すると、槍の穂先が葉っぱにかすった。今まであたりもしなかったのに……。なんで、地面に潜って逃げないんだ?
「(……っていうか、あいつ。この状況でも僕を見ない……。そういえば、タマって斬撃飛ばせるよな……)」
ここに来るまで、そういう光景を何度も見た。
「もしかして……逃げ出したらやられるってわかってるから?」
あの斬撃は地面に潜った程度では避けられない。だから動けないんだ!
「み……みんな! ちょっとお願いが!! あいつを囲んで睨みつけてくれない?」
その言葉に残りの3人が花を囲んで睨みつける。花は4方向から睨みつけられてどっちを向けばいいか混乱しているように見えた。
「こ……これなら……でも、これは手伝ってもらうことに……」
「いんや? 大丈夫だぞ? 攻撃したりしなければ……ユウよ……花を狙うなよ? 狙うは根本じゃ!」
オーベンバッハがいつの間にか後ろに来てアドバイスしてくれた。確かに、根本は動けない。僕は狙いをつけて槍を突きだす。
花の顔は驚愕。4人ににらまれて動けなかったので完全に対応ができていない。
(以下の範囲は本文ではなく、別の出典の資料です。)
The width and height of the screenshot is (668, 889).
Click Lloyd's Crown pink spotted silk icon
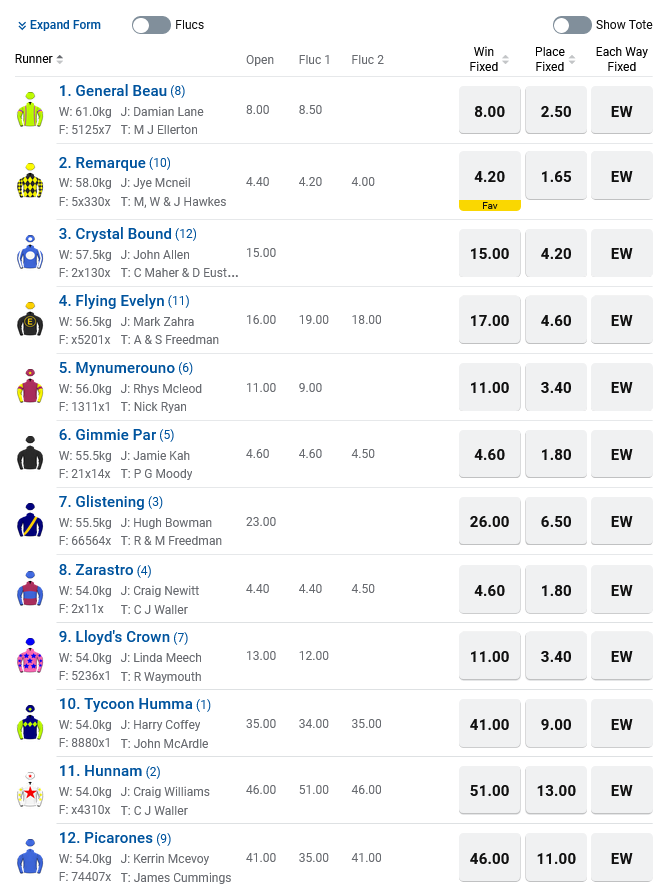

いける! そう思った瞬間……花は葉っぱを手のように動かし、槍の穂先を受け流した。
「うそ!? (やっぱり『魔物』で普通の植物じゃないのか? こ……ここまでして! いや! まだ!)」
みんなが協力してここまでできたんだ。ここであきらめたくない! 僕は槍を手放し、花の茎をつかんだ。
「ぐっ! ぐぐぐぐぐううぅう~!!」
手の中でじたばた暴れる。だが、逃がさない。思いっきり力を込めて引っ張った。その結果、花は地面から引っこ抜かれ、根元から透明なクリスタルが飛び出した……。
「はあ……はぁ……や……やった……?」
「オー! やりました!」
「お見事です! ユウ殿!!」
4人が、僕に抱き着いてくる。僕の手には地面から引き抜かれてぐったりとしている花の根に、澄み切った透明のクリスタルが光り輝いていた。
「ふむ……見事な……これなら大丈夫じゃろ? よくやったな! ユウよ!」
オーベンバッハの言葉に、僕はほっとする。
「よかった……。これで僕も一緒に行ける……あっ!」
安堵と主にお腹の鳴る音が響いた……。